### THE PROBLEM
Copy the lines of the entries below without any change, starting at the line that contains "At what coordinates should I click to accomplish: Click Media" and ending at the line that contains "point(311,71)", with both of those lines included.

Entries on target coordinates

═══

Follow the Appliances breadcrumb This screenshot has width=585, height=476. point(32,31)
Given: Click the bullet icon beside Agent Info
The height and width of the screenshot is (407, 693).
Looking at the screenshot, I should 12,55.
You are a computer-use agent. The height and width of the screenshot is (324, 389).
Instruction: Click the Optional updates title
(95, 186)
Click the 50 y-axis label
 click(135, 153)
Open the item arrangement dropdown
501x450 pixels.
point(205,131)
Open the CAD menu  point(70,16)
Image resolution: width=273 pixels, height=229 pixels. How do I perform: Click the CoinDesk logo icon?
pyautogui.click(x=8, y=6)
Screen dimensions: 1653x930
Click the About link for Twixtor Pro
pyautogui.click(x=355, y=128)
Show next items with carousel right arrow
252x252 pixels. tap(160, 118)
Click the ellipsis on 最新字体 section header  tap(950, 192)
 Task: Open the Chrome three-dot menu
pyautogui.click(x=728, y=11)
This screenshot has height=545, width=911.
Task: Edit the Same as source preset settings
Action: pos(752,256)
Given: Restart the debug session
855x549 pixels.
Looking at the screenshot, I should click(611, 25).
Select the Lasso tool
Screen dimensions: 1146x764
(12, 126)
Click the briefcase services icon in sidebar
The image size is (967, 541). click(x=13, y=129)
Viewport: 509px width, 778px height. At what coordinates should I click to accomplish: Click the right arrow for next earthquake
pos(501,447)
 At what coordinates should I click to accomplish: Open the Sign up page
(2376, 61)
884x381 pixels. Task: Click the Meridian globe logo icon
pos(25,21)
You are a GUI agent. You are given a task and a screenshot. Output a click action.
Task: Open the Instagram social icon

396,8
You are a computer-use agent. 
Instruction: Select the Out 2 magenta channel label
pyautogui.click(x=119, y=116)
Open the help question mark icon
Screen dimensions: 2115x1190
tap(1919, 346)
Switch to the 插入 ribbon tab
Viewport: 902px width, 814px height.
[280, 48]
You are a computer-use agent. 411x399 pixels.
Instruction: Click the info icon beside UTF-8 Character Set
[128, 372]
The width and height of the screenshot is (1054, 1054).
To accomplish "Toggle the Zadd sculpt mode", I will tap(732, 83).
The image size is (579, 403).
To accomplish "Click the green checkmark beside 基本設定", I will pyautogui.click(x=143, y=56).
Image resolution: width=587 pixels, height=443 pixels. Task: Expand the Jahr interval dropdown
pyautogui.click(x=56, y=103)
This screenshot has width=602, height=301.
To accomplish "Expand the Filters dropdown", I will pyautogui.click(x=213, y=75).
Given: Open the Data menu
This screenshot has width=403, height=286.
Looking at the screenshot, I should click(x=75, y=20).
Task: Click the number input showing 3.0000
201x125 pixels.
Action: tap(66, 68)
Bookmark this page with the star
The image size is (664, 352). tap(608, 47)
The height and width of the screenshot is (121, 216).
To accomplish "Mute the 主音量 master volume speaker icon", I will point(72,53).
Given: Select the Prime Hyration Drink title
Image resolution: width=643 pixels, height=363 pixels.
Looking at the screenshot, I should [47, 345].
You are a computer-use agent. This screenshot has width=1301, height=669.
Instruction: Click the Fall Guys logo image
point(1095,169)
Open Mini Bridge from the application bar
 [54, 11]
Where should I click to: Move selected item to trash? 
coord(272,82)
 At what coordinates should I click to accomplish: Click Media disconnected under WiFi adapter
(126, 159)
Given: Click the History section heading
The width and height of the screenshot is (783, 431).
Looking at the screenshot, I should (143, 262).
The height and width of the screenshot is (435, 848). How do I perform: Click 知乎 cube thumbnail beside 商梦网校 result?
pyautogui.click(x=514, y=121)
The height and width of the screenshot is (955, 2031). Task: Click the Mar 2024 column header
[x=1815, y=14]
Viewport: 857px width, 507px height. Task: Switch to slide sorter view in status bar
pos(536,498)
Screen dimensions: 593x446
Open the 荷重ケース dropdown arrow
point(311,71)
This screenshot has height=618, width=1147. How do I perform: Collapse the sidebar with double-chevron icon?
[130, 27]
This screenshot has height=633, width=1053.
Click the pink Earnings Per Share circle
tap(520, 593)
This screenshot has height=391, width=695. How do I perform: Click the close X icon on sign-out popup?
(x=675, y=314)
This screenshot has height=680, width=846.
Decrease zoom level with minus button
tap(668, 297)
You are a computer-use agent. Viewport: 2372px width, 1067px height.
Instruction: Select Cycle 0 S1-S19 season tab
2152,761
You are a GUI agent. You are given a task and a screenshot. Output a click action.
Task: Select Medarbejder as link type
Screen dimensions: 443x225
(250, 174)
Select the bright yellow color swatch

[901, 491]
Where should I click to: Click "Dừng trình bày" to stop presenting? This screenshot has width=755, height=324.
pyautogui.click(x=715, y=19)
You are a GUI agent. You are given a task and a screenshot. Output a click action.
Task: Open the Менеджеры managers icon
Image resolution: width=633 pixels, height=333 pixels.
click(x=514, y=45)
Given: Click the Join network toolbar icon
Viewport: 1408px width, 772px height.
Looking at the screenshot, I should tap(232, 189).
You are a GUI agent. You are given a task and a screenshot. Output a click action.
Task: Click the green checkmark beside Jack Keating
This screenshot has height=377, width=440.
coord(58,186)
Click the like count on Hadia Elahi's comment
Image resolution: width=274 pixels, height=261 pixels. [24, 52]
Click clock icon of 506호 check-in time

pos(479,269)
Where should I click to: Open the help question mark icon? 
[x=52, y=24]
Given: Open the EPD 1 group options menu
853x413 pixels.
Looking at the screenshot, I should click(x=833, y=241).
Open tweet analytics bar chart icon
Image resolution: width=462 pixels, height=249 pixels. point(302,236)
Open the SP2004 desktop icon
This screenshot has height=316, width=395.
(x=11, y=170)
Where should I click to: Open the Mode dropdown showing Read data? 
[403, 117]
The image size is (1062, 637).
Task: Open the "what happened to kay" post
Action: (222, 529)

═══

### TASK RESPONSE
 At what coordinates should I click to accomplish: Click Media disconnected under WiFi adapter
(126, 159)
Given: Click the History section heading
The width and height of the screenshot is (783, 431).
Looking at the screenshot, I should (143, 262).
The height and width of the screenshot is (435, 848). How do I perform: Click 知乎 cube thumbnail beside 商梦网校 result?
pyautogui.click(x=514, y=121)
The height and width of the screenshot is (955, 2031). Task: Click the Mar 2024 column header
[x=1815, y=14]
Viewport: 857px width, 507px height. Task: Switch to slide sorter view in status bar
pos(536,498)
Screen dimensions: 593x446
Open the 荷重ケース dropdown arrow
point(311,71)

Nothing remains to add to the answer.